▸ Fragmento
--------

“De pronto vi dos cuerpos inertes, semienterrados en el lodo entre los escombros”, lloraba Edi Stivan mientras contaba ese terrible momento vivido al lado de su hogar en la ciudad de Palu. “Vi a mi padre aún abrazando a mi hermana; no paraba de llorar. Logré salvar a otras personas, pero no a mi familia”.
Varios días después del terrible temblor de 7.5 en la escala de Richter, ocurrido en la isla Sulawesi en Indonesia comienza a aclararse el impacto de la tragedia. El sismo produjo inmensas olas tsunami que devastaron amplias zonas de la isla. Más de 1300 personas fueron ya declaradas víctimas fatales y el número podría llegar a varios miles más.
Parecería que cuanto más sube el número de muertes, más aumenta la indiferencia en la conciencia mundial. Solo para dar un ejemplo, el temblor sucedido en Indonesia en el año 2004 y las olas tsunami que le precedieron, cobraron la vida de 230 mil víctimas.
El mundo entero se alistó para prestar ayuda entonces, pero de la actual tragedia prácticamente ni se habla en los medios. Sin embargo, el huracán “Florence” que hace un par de semanas abatió las costas de Carolina del Sur en Estados Unidos, dejando “apenas” seis víctimas, logró una cobertura periodística a nivel internacional.
A los lados de los caminos destruidos en Indonesia se ven carteles: “necesitamos comida”, y “necesitamos ayuda”. Equipos de salvamento internacionales no logran hacer su trabajo sin el equipamiento necesario y hay cientos de miles de habitantes heridos que necesitan tratamiento. Cientos de miles perdieron sus casas y en zonas vastas hay cientos de personas que se encuentran aún atrapadas bajo los escombros de los edificios caídos.
Las voces se han callado y las fuerzas de salvamento probablemente ya no llegarán a ellos.
El mundo, que solo hace un mes seguía con gran nerviosismo el rescate de un grupo de jóvenes de una cueva al norte de Tailandia, prefiere ocuparse del discurso de Trump y los premios Nobel.
Es un error creer que la influencia de Indonesia, que se encuentra por allí en el sureste de Asia, sea mínima.
Vivimos en un mundo global e integral y los diferentes desastres que nos abaten en las últimas décadas nos demuestran gradualmente la interdependencia que caracteriza el sistema global.
Países que se unen, supuestamente, en organizaciones internacionales, y su fin explícito es el bienestar del público general, de hecho, no promueven más que su propio bienestar particular.
La organización de comercio mundial, NATO, la organización de los países industriales (G8), las naciones del OECD, la ONU, la UE e incluso el Internet, son solo algunos ejemplos de las redes de conexiones que hemos formado, pero todos actúan en una conexión recíproca solo en apariencia.

--------

▸ Registros de datos
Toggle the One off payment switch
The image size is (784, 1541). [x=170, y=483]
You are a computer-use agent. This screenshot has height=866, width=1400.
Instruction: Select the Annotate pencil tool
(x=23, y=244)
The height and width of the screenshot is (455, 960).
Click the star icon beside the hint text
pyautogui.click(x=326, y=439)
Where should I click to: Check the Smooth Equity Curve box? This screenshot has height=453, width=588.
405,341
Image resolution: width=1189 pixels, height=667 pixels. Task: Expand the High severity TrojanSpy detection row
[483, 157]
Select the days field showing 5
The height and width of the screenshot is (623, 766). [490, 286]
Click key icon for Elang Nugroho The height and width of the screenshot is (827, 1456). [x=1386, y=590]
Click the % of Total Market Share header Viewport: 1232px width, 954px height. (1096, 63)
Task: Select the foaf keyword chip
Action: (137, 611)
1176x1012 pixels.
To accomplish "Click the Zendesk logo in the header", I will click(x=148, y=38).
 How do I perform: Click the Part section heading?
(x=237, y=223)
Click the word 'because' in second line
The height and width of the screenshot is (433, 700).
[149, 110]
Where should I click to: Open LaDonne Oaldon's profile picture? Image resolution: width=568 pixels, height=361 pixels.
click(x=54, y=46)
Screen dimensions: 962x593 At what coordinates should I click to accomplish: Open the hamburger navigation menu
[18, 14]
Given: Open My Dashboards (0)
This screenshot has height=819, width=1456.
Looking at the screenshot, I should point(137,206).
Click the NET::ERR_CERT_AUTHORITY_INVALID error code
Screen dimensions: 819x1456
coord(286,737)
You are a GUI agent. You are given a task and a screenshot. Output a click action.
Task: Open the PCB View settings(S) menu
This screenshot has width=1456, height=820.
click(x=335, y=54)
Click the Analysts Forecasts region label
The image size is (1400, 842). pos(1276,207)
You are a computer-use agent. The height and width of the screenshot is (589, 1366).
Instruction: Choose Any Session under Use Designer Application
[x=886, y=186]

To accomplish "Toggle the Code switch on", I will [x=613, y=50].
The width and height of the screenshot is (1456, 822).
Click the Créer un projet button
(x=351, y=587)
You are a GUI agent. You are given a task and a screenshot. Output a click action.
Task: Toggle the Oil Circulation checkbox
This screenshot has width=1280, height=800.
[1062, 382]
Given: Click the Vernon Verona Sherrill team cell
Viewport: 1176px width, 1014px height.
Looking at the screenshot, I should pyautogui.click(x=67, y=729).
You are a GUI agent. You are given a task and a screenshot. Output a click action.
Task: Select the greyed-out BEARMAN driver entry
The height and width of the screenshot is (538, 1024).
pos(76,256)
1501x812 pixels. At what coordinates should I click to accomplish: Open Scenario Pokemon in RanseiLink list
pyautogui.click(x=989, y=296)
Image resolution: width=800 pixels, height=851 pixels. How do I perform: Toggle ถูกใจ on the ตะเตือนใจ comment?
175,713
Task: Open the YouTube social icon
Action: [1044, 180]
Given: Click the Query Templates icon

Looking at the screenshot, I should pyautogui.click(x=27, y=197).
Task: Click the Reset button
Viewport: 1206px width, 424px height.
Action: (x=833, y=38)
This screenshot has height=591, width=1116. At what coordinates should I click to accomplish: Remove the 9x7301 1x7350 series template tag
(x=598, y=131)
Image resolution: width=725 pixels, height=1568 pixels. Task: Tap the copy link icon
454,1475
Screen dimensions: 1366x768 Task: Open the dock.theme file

--------

▸ Qué se pide
[1] Reescribe como lista el párrafo del texto sobre el sismo que empieza con "A los lados de los caminos destruidos", conservando sus datos principales.
[2] Transcribe del texto sobre el sismo el pasaje que comienza en las palabras "Es un error" y termina después de "el sistema global.".
[3] Indica si cada afirmación coincide con el texto sobre el sismo. Responde sí o no y cita textualmente las palabras que lo deciden.
(a) El sismo en la isla Sulawesi tuvo una magnitud de 7.5 en la escala de Richter.
(b) El huracán Florence dejó más de cien víctimas.
(c) Los medios han dado amplia cobertura a la tragedia actual de Indonesia.

▸ Las respuestas
[1]
- A los lados de los caminos destruidos en Indonesia hay carteles que dicen "necesitamos comida" y "necesitamos ayuda".
- Los equipos de salvamento internacionales no logran hacer su trabajo sin el equipamiento necesario.
- Cientos de miles de habitantes heridos necesitan tratamiento.
- Cientos de miles perdieron sus casas.
- En zonas vastas, cientos de personas siguen atrapadas bajo los escombros de los edificios caídos.

[2]
Es un error creer que la influencia de Indonesia, que se encuentra por allí en el sureste de Asia, sea mínima.
Vivimos en un mundo global e integral y los diferentes desastres que nos abaten en las últimas décadas nos demuestran gradualmente la interdependencia que caracteriza el sistema global.

[3]
(a) Sí: «terrible temblor de 7.5 en la escala de Richter, ocurrido en la isla Sulawesi en Indonesia».
(b) No: «dejando “apenas” seis víctimas».
(c) No: «de la actual tragedia prácticamente ni se habla en los medios».